Polish wet t-shirt contest by Dobromir Sośnierz/August Diehl photo by Martin Kraft
So, sometimes I think that the misogyny of modern day society has penetrated my entire being, infiltrated my very soul, integrated itself into my body, like cancer. And not like Turks in Germany, with their fruit and veg stalls selling, like, big, round pumpkins and juicy, delicious tomatoes. Have these people not read the German constitution? What is wrong with THESE people?
Here – just in case there's any Turks reading this blog, let me help you guys out a bit here: German constitution. Point Number One: Die Würde des Menschen ist unantastbar (aka: human dignity is inviolable and shouldn't be fumbled about with in the park), blah blah blah. Point Number Two: Tomatoes are not meant to taste like tomatoes at all, but like shrivelled mounds of plastic, chemical shit and/or some crap pill you'd take in a field somewhere, aged 19, which has blatantly been cut with aspirin AND paracetamol AND rat poison AND weedkiller and then pissed on. If you guys are serious about working on being integrated, maybe you need to start pissing on your tomatoes. But you really should read the constitution for yourselves some time.
Okay, so where was I? Oh yeah. The Frauenfeindlichkeit of modern day society has totally assimilated itself into my whole identity and now I don't know where I end and hatred towards women starts.
For example, I can masturbate over:
- A blonde girl in the shower
- Two blonde girls in a jacuzzi, crying
- Three blonde girls, naked, on tricycles
- Four blonde girls, on a donkey, eating ice cream
- Five blonde girls, on unicorns, licking ice cream off of each other's nipples
- Six blonde girls, in cheerleading outfits, falling over each other because the floor in the changing room is really wet – one of them is crying
- Seven blonde girls, lost in Mitte, one of them is holding a balloon
- Eight blonde girls, getting a little bit sharked (only a bit, mind)

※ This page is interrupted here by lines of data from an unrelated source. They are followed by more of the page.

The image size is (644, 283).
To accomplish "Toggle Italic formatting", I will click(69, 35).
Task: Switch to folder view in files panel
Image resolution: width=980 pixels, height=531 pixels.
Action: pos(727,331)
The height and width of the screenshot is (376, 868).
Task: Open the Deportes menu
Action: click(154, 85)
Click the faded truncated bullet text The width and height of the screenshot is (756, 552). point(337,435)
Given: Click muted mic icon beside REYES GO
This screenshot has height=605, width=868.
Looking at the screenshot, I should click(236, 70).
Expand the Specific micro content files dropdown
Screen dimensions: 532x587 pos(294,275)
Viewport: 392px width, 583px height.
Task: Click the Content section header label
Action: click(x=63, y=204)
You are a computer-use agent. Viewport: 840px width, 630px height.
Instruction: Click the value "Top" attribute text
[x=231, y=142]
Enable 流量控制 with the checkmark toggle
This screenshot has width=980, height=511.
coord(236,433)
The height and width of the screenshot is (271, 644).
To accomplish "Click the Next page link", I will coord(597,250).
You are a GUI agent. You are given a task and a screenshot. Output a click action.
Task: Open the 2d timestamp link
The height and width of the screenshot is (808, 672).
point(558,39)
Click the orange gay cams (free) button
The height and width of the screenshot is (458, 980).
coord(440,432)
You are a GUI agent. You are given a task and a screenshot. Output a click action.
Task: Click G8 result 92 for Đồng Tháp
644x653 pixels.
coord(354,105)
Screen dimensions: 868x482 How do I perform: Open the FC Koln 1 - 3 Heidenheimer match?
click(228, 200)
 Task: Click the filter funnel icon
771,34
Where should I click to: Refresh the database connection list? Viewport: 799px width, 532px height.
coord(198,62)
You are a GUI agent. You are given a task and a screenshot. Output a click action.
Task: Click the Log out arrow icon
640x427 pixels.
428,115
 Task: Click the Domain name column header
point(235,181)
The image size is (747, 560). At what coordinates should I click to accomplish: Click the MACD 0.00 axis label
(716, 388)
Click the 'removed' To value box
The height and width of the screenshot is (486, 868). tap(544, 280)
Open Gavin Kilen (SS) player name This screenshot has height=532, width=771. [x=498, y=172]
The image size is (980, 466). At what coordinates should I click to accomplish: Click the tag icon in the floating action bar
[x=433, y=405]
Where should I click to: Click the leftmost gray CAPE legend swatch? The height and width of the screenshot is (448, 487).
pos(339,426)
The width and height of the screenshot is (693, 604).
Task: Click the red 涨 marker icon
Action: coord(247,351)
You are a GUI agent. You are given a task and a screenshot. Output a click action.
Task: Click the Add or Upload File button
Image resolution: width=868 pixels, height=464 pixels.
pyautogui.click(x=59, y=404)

- Nine blonde girls, in a wet t-shirt competition, one of them is being disqualified for cheating, possibly crying and/or falling over
- Ten blonde girls singing the National Anthem (German or English) in bikinis
KEIN PROBLEM, ALTA.
I can also masturbate over science fiction-based scenarios, set in the near future, where fields and fields of Scarlett Johannsen get genetically engineered in Thumbelina-type pods and I sexually abuse them a bit.
What can I NOT maz over?
Brad Pitt. I cannae do it, man. Whenever I try and have a sneaky clit-wank over Brad Pitt, I hear this smug voice in my head, going: “Hmmm, Jacinta? He's too good looking for you. This is a really implausible situation you've thought up here. Where's Angelina meant to be? She'd never let you get away with this malarkey. Not in a million years. She'd stab you up first, she would.”
Do you know what that voice is? It's the misogyny of modern day society PERSONIFIED and it's störing me while clit-wanking. I'm like: “Hello? Misogyny of modern day society? Can you hear me? Last night I wanked over seven blonde girls falling off of a donkey and then me sex abusing a FIELD of genetically engineered, Thumbelina-type pod Scarlett Johannsens and you said nothing, nothing, NAFINK – now all I want to do is have a quick wank over Brad and you're bringing plausibility into it. Leave it out, mate!"
But no worries. It's all good. Über August Diehl schaffe ich das schon. I just imagine that I pay him, like, €100 beforehand. Maybe €150. I know it's not much, but he is an impoverished PhD student and all. And besides, I don't expect him to eat me out.
In a way, I'm just like Martin Luther King, you know, guys. I. Have. A. Dream.